As we experience suffering in our own lives, it is important for us to remember that our Savior, our God, became human, suffered profoundly, beyond any suffering of ours. It is sometimes hard to remember, since we also believe that Jesus overcame suffering and even death in his resurrection. But that is the point. Our God is not far from us. In Jesus, he has humbled himself in the most ignominious way to experience deep human suffering, to know what it means to be human at the most painful depths.
Although he was God, he suffered—not only the pain of scourging and death, but also indifference, rejection, and betrayal. But he promised that, just as he overcame death in the end, we will overcome the pains and limitations of this world when we rise to eternal life in the presence of God.
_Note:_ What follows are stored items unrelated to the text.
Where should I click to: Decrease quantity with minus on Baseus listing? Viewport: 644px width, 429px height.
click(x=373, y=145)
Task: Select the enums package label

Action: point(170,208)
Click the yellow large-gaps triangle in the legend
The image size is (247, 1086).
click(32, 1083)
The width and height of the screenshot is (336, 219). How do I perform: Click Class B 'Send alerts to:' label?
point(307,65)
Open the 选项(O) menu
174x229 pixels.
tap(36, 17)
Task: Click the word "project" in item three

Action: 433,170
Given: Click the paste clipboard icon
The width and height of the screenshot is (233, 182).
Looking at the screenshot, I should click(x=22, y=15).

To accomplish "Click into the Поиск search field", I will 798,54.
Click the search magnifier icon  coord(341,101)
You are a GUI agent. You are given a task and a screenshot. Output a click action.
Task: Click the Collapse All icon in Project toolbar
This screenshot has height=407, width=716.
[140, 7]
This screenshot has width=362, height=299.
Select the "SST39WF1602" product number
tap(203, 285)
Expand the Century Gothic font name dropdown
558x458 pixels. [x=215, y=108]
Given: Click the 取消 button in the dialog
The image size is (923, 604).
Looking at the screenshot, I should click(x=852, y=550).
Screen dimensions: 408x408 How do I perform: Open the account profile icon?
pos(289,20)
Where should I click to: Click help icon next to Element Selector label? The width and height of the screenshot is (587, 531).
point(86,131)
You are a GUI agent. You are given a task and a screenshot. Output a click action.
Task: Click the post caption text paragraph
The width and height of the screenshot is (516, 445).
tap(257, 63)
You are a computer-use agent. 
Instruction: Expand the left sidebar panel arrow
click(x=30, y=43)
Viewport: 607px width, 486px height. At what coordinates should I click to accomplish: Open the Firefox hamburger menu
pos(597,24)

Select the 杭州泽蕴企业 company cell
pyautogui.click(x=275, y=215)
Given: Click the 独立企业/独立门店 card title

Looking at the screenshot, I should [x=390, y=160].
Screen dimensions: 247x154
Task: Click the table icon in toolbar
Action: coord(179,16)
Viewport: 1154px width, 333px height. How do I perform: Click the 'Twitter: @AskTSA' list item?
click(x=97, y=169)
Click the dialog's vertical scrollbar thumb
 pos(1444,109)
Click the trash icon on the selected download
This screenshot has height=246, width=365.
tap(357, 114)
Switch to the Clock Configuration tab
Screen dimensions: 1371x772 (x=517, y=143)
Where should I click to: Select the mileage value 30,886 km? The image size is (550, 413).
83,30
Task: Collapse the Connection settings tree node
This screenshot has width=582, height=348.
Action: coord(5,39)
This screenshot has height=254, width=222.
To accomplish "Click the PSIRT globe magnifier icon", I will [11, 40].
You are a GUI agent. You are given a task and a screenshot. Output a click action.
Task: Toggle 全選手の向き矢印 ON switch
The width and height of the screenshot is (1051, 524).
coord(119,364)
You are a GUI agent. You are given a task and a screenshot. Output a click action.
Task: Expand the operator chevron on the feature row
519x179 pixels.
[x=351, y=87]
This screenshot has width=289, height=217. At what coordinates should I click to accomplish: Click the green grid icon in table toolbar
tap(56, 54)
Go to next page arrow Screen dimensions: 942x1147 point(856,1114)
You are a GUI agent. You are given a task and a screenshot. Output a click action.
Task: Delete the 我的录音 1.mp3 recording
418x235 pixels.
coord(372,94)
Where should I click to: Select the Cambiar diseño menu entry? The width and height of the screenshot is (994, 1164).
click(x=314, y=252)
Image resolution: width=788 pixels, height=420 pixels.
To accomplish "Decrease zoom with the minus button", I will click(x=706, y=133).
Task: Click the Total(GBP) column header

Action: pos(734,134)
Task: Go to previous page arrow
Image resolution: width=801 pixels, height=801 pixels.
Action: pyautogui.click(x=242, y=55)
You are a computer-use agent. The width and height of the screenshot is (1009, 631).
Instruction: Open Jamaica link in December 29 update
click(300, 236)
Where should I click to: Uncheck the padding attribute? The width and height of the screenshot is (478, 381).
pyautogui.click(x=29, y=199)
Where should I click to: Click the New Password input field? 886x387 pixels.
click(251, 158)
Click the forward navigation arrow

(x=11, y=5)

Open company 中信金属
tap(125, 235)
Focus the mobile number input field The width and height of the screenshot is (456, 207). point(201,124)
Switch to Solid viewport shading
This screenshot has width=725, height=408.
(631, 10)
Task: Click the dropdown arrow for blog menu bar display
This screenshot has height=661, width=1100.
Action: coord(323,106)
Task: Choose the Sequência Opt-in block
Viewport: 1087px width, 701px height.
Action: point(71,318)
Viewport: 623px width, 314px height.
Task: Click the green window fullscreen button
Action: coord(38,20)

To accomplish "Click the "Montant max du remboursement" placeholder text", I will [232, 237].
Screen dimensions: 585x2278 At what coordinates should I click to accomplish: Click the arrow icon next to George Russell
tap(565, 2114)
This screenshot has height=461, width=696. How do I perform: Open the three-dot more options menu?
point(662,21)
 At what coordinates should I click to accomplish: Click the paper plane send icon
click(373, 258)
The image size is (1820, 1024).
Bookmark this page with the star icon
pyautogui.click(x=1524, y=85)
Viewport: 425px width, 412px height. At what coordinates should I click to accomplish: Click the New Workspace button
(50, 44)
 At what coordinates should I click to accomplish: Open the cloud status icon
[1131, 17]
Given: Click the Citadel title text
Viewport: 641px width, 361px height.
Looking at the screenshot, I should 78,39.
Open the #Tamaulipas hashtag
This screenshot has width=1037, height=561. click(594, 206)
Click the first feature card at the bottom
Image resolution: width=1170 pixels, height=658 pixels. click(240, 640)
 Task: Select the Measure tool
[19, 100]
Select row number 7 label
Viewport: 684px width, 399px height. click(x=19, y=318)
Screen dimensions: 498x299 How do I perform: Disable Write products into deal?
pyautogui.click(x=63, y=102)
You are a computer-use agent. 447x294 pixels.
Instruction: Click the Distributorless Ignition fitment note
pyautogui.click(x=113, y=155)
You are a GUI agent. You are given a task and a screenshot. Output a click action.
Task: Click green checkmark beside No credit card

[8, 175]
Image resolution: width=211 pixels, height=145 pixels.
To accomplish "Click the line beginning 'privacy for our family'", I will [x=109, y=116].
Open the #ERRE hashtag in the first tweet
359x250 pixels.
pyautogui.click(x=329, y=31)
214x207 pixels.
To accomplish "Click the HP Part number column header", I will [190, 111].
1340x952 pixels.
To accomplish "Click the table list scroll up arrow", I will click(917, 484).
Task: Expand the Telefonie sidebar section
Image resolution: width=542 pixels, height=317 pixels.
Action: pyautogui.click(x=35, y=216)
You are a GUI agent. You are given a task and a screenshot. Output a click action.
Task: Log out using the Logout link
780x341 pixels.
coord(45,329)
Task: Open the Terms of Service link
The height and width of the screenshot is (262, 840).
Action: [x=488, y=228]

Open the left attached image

A reading from the holy Gospel according to Mark
(Chapters 14:1-15:47)
This is it. This is the story. You have heard it perhaps a hundred times. How can you hear it on another level today? Try to enter into the story. Imagine yourself at the scenes of these events. If you are reading this after you have heard the Passion story today, try to remember something powerful that touched you. Attend the Good Friday service and hear the Passion according to John’s Gospel. Spend a few minutes with your New Testament and read the story again. See the face of Jesus. Enter into the heart of his mother, Mary, who witnessed these things. Put yourself into the sandals of his disciples and feel the fear they experienced. Would they be next? Part of our problem with the Passion story is familiarity. It can seem like old news. But it is eternal good news, because it points beyond today to the Resurrection which is not an event that involved one person but a promise to us that—because of the sacrifice we read about today—we, too, can live forever. If you truly believe that, everything changes forever in your life. There is a peace that abides with you even amid suffering and death itself.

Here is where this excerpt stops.